» MATERIALS PROVIDED:
________________

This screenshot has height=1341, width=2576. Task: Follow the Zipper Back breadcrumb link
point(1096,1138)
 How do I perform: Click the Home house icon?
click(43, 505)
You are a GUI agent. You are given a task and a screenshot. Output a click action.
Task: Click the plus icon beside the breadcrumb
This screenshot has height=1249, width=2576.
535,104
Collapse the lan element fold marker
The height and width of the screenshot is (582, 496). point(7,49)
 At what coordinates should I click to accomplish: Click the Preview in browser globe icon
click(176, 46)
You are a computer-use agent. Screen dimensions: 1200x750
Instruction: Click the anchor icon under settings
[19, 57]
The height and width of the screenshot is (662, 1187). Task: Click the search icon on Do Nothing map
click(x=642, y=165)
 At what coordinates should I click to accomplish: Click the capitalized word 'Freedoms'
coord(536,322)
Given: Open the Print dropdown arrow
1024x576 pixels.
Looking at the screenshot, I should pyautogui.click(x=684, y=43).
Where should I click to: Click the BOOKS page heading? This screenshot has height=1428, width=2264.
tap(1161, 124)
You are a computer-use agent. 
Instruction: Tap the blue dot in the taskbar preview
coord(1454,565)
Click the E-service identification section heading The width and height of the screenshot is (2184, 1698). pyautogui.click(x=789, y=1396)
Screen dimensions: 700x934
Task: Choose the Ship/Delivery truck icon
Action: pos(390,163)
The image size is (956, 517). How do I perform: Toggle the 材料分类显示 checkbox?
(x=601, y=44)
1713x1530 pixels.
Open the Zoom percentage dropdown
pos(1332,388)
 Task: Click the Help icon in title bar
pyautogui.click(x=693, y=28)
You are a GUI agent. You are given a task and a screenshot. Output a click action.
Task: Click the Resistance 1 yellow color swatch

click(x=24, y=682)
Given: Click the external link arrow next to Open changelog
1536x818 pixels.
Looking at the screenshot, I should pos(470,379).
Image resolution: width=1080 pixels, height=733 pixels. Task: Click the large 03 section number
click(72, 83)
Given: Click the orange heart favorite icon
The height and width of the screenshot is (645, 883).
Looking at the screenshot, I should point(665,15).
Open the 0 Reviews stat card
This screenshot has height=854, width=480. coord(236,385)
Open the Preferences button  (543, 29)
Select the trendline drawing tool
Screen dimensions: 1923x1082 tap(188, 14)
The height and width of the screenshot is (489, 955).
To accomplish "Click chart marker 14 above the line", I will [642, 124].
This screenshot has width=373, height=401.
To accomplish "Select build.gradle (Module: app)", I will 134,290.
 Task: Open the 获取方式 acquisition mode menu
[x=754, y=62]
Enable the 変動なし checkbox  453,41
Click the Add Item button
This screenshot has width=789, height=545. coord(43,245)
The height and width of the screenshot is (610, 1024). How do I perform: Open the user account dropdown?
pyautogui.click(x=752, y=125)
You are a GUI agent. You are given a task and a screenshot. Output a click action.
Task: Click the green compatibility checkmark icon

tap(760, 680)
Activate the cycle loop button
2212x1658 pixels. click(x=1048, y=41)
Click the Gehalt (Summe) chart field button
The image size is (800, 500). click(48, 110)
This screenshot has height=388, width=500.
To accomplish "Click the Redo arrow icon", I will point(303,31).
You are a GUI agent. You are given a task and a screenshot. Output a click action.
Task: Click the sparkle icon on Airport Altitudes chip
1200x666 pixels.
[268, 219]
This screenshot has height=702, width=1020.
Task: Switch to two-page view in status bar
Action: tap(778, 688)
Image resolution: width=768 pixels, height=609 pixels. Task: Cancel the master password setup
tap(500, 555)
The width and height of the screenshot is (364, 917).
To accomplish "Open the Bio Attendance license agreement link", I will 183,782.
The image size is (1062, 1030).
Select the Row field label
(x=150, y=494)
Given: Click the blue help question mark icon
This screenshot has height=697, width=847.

________________

» EXERCISE TASK:
Rewrite all the lines above as a numbered list, leaving out any blank lines.

» SOLUTION FOR THIS TASK:
1. This screenshot has height=1341, width=2576. Task: Follow the Zipper Back breadcrumb link
2. point(1096,1138)
3.  How do I perform: Click the Home house icon?
4. click(43, 505)
5. You are a GUI agent. You are given a task and a screenshot. Output a click action.
6. Task: Click the plus icon beside the breadcrumb
7. This screenshot has height=1249, width=2576.
8. 535,104
9. Collapse the lan element fold marker
10. The height and width of the screenshot is (582, 496). point(7,49)
11.  At what coordinates should I click to accomplish: Click the Preview in browser globe icon
12. click(176, 46)
13. You are a computer-use agent. Screen dimensions: 1200x750
14. Instruction: Click the anchor icon under settings
15. [19, 57]
16. The height and width of the screenshot is (662, 1187). Task: Click the search icon on Do Nothing map
17. click(x=642, y=165)
18.  At what coordinates should I click to accomplish: Click the capitalized word 'Freedoms'
19. coord(536,322)
20. Given: Open the Print dropdown arrow
21. 1024x576 pixels.
22. Looking at the screenshot, I should pyautogui.click(x=684, y=43).
23. Where should I click to: Click the BOOKS page heading? This screenshot has height=1428, width=2264.
24. tap(1161, 124)
25. You are a computer-use agent. 
26. Instruction: Tap the blue dot in the taskbar preview
27. coord(1454,565)
28. Click the E-service identification section heading The width and height of the screenshot is (2184, 1698). pyautogui.click(x=789, y=1396)
29. Screen dimensions: 700x934
30. Task: Choose the Ship/Delivery truck icon
31. Action: pos(390,163)
32. The image size is (956, 517). How do I perform: Toggle the 材料分类显示 checkbox?
33. (x=601, y=44)
34. 1713x1530 pixels.
35. Open the Zoom percentage dropdown
36. pos(1332,388)
37.  Task: Click the Help icon in title bar
38. pyautogui.click(x=693, y=28)
39. You are a GUI agent. You are given a task and a screenshot. Output a click action.
40. Task: Click the Resistance 1 yellow color swatch
41. click(x=24, y=682)
42. Given: Click the external link arrow next to Open changelog
43. 1536x818 pixels.
44. Looking at the screenshot, I should pos(470,379).
45. Image resolution: width=1080 pixels, height=733 pixels. Task: Click the large 03 section number
46. click(72, 83)
47. Given: Click the orange heart favorite icon
48. The height and width of the screenshot is (645, 883).
49. Looking at the screenshot, I should point(665,15).
50. Open the 0 Reviews stat card
51. This screenshot has height=854, width=480. coord(236,385)
52. Open the Preferences button  (543, 29)
53. Select the trendline drawing tool
54. Screen dimensions: 1923x1082 tap(188, 14)
55. The height and width of the screenshot is (489, 955).
56. To accomplish "Click chart marker 14 above the line", I will [642, 124].
57. This screenshot has width=373, height=401.
58. To accomplish "Select build.gradle (Module: app)", I will 134,290.
59.  Task: Open the 获取方式 acquisition mode menu
60. [x=754, y=62]
61. Enable the 変動なし checkbox  453,41
62. Click the Add Item button
63. This screenshot has width=789, height=545. coord(43,245)
64. The height and width of the screenshot is (610, 1024). How do I perform: Open the user account dropdown?
65. pyautogui.click(x=752, y=125)
66. You are a GUI agent. You are given a task and a screenshot. Output a click action.
67. Task: Click the green compatibility checkmark icon
68. tap(760, 680)
69. Activate the cycle loop button
70. 2212x1658 pixels. click(x=1048, y=41)
71. Click the Gehalt (Summe) chart field button
72. The image size is (800, 500). click(48, 110)
73. This screenshot has height=388, width=500.
74. To accomplish "Click the Redo arrow icon", I will point(303,31).
75. You are a GUI agent. You are given a task and a screenshot. Output a click action.
76. Task: Click the sparkle icon on Airport Altitudes chip
77. 1200x666 pixels.
78. [268, 219]
79. This screenshot has height=702, width=1020.
80. Task: Switch to two-page view in status bar
81. Action: tap(778, 688)
82. Image resolution: width=768 pixels, height=609 pixels. Task: Cancel the master password setup
83. tap(500, 555)
84. The width and height of the screenshot is (364, 917).
85. To accomplish "Open the Bio Attendance license agreement link", I will 183,782.
86. The image size is (1062, 1030).
87. Select the Row field label
88. (x=150, y=494)
89. Given: Click the blue help question mark icon
90. This screenshot has height=697, width=847.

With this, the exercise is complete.